• TRECHO SELECIONADO
*-*-*
Isso acontecerá no mundo todo?
Sim, em todo o mundo. Não criamos ainda na região Ásia-Pacífico e na Índia, mas já finalizamos em todos os escritórios na Europa e Canadá. E agora estamos terminando a América Latina.
O Twitter tem uma política de equiparação de salários por gênero, em funções semelhantes?
Sim. Comunicamos há algumas semanas aos nossos funcionários que as mulheres recebem o mesmo que homens no mundo todo, assim como todos os grupos demográficos nos Estados Unidos. Não temos o foco demográfico fora dos Estados Unidos porque cada país tem suas próprias questões raciais, mas garantimos a igualdade de gênero mundialmente nesse sentido.
Estando no Vale do Silício, qual é o nível de comprometimento geral que se pode observar nas empresas da região com as questões de inclusão e diversidade?
*-*-*
• LINHAS DE DADOS
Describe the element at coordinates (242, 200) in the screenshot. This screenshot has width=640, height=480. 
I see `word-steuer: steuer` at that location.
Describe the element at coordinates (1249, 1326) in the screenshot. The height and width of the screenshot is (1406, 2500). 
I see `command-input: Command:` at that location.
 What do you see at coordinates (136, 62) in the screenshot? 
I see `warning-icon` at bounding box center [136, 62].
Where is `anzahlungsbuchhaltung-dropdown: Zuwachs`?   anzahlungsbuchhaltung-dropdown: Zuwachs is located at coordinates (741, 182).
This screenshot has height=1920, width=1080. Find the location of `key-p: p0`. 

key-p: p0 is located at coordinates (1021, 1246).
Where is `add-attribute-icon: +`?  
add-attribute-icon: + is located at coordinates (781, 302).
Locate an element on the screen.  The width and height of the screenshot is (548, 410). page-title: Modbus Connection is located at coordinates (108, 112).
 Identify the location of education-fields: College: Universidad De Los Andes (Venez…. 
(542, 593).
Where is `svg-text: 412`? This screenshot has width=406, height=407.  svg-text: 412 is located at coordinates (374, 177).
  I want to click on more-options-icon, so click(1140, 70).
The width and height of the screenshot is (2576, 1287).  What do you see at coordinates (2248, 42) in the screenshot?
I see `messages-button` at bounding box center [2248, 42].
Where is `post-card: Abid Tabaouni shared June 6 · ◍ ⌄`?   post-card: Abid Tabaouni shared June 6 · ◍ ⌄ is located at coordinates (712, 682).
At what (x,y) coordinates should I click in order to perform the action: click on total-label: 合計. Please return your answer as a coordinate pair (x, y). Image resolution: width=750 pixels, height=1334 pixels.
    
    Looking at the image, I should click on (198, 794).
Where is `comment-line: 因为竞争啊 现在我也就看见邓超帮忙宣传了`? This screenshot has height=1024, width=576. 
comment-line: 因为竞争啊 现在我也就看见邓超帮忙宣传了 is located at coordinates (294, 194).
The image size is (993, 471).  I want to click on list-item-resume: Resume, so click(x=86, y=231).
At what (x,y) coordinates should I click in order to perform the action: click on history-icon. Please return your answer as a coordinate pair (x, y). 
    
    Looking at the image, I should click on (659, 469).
*-*-*
• TAREFAS OBRIGATÓRIAS
1. Por favor, devolva sem alterações a parte do trecho da entrevista que começa nas palavras "Sim, em todo" e termina após "inclusão e diversidade?".
2. No trecho da entrevista, a quem o Twitter comunicou, há algumas semanas, que as mulheres recebem o mesmo que os homens no mundo todo?
3. Continue o trecho da entrevista a partir do ponto em que ele para.

• RESULTADOS POR TAREFA
1.
Sim, em todo o mundo. Não criamos ainda na região Ásia-Pacífico e na Índia, mas já finalizamos em todos os escritórios na Europa e Canadá. E agora estamos terminando a América Latina.
O Twitter tem uma política de equiparação de salários por gênero, em funções semelhantes?
Sim. Comunicamos há algumas semanas aos nossos funcionários que as mulheres recebem o mesmo que homens no mundo todo, assim como todos os grupos demográficos nos Estados Unidos. Não temos o foco demográfico fora dos Estados Unidos porque cada país tem suas próprias questões raciais, mas garantimos a igualdade de gênero mundialmente nesse sentido.
Estando no Vale do Silício, qual é o nível de comprometimento geral que se pode observar nas empresas da região com as questões de inclusão e diversidade?

2. Aos seus funcionários.

3.
Se você colocar dez pessoas que têm a mesma posição que eu em uma sala, serão provavelmente os executivos mais empenhados de todos os Estados Unidos. Costumo chamar o cargo de “diretor de tudo” [Chief Everything Officer]. Isso porque você é forçado a lidar com a crise mesmo que não tenha a ver com você. Se há um problema de relações públicas que envolve alguma sensibilidade social, já chamam: “onde está a pessoa da diversidade?” Se é o lançamento de um produto e você precisa ter algumas pessoas de perfis diversos presentes, a mesma coisa. E dependendo de que negócio em que você está, você tem que saber sobre vendas, marketing, engenharia, desenvolvimento… Quero dizer, nós estamos tendo conversas sobre diversidade e preconceito, e ao mesmo tempo inteligência artificial. Então se você colocar dez de nós numa sala, sei que cada um está trabalhando em algo totalmente diferente.
O Twitter é usado muitas vezes como plataforma para discursos de ódio pelos usuários. Como coibir esse comportamento e levar a cultura de diversidade também para a plataforma?
Penso que é necessário tomar uma decisão sobre quem você quer ser, enquanto ser humano. E o Twitter é o único lugar em que já me senti realmente capaz de contribuir para criar uma cultura mais diversa, dentro de uma organização mais diversa. Acredito que o Jack [Dorsey, cofundador e CEO do Twitter] e sua equipe estão totalmente alinhados com o que chamamos de “saúde pública” da plataforma. Sabemos que muito ainda precisa ser feito, mas eu acredito na direção em que estamos indo.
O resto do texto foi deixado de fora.